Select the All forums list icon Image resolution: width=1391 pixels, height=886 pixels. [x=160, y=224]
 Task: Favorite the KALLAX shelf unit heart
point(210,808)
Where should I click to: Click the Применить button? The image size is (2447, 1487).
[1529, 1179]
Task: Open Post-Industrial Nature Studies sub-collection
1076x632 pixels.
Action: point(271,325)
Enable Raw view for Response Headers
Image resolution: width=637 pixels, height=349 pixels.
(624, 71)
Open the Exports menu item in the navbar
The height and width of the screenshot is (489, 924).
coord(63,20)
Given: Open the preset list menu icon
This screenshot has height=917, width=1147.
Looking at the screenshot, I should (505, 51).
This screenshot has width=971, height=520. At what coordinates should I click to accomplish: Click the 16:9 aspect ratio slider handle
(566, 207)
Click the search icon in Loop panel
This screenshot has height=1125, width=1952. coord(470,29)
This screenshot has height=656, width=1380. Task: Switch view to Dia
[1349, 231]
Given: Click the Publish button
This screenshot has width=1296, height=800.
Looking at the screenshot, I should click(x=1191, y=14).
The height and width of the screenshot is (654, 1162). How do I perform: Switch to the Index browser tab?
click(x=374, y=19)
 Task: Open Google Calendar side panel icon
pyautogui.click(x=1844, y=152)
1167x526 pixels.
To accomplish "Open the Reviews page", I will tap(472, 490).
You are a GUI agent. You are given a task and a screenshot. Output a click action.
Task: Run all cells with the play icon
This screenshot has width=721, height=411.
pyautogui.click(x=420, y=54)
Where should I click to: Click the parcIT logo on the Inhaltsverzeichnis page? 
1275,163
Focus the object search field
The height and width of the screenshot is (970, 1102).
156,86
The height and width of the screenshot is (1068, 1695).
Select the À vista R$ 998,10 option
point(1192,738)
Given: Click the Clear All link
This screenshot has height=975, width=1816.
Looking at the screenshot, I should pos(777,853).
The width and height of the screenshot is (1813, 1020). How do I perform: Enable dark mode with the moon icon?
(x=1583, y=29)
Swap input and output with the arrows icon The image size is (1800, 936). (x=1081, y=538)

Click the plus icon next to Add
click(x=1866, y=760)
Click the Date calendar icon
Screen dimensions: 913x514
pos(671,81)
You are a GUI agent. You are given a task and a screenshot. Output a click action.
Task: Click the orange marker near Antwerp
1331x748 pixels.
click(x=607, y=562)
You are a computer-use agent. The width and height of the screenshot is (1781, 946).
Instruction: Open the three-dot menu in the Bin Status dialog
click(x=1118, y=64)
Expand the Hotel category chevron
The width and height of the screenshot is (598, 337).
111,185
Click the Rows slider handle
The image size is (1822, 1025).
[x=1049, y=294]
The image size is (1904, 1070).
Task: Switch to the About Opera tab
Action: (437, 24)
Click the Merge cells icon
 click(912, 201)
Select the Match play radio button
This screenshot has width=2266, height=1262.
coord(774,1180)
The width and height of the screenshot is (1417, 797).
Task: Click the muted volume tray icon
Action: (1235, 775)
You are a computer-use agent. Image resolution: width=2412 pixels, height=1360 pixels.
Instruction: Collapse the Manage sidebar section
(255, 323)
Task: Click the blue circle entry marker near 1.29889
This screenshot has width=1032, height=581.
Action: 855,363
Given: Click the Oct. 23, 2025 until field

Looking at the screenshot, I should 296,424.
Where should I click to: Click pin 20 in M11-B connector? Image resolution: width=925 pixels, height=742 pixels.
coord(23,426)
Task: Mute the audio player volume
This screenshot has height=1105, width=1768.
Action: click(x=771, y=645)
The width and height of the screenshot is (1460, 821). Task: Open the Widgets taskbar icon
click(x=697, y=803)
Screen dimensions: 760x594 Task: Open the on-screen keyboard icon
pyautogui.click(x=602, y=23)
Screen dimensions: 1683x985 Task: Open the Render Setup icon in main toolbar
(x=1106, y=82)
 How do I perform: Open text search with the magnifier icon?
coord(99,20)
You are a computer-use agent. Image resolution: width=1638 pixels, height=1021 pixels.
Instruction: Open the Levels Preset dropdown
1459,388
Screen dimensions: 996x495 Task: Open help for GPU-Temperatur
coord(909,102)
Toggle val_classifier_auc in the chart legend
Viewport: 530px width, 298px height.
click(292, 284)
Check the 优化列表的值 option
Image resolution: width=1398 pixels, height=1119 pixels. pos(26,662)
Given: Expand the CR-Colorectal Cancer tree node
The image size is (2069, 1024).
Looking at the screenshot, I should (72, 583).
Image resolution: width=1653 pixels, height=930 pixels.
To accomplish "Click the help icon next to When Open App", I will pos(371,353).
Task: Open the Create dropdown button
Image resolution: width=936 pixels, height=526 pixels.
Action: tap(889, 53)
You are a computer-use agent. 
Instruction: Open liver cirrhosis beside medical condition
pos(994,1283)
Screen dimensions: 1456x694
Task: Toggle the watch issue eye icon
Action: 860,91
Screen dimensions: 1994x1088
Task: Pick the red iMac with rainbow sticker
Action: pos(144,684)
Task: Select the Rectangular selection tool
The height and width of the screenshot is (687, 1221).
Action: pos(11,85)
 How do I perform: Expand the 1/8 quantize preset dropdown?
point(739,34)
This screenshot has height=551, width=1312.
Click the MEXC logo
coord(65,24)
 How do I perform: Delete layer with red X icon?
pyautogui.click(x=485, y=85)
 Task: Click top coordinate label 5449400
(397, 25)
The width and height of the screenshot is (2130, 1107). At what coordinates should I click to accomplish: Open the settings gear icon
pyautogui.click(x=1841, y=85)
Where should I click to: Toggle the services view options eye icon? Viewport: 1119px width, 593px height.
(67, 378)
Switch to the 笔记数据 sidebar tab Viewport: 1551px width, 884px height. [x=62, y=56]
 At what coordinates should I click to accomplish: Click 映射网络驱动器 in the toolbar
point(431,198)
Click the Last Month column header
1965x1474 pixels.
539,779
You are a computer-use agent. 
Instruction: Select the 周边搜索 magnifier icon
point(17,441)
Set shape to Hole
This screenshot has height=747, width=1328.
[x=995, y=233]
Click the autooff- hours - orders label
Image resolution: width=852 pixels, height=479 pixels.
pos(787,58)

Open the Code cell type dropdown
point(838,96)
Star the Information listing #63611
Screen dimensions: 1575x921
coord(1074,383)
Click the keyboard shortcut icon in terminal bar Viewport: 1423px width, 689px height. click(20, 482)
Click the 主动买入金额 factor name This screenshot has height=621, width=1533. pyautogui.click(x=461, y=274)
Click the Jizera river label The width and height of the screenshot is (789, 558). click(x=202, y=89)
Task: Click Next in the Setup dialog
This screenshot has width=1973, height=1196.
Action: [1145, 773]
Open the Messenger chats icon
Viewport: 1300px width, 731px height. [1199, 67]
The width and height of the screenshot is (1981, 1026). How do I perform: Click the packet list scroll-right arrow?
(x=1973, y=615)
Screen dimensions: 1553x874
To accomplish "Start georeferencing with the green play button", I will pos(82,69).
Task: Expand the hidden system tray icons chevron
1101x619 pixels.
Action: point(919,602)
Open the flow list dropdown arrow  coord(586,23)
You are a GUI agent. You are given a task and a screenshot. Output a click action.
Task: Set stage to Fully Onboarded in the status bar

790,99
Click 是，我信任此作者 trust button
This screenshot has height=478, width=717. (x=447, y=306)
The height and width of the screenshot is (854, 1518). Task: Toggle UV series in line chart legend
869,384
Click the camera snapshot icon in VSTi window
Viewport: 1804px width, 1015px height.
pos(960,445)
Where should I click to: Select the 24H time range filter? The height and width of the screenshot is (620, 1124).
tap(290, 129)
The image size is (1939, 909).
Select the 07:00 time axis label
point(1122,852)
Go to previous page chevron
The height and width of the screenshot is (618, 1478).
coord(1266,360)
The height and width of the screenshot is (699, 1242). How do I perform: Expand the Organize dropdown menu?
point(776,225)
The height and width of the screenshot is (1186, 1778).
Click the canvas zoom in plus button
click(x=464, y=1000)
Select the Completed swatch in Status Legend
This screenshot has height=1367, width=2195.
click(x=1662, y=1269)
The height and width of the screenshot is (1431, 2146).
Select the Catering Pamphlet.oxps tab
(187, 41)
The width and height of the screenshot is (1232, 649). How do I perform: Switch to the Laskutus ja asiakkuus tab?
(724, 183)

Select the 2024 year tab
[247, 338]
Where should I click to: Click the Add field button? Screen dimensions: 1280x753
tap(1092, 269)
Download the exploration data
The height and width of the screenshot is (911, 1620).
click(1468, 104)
..............................
Find every line above that contains the word "computer", and return each one.

You are a computer-use agent. The width and height of the screenshot is (1781, 946).
You are a computer-use agent. Image resolution: width=2412 pixels, height=1360 pixels.
You are a computer-use agent. Image resolution: width=1638 pixels, height=1021 pixels.
You are a computer-use agent. 
You are a computer-use agent. 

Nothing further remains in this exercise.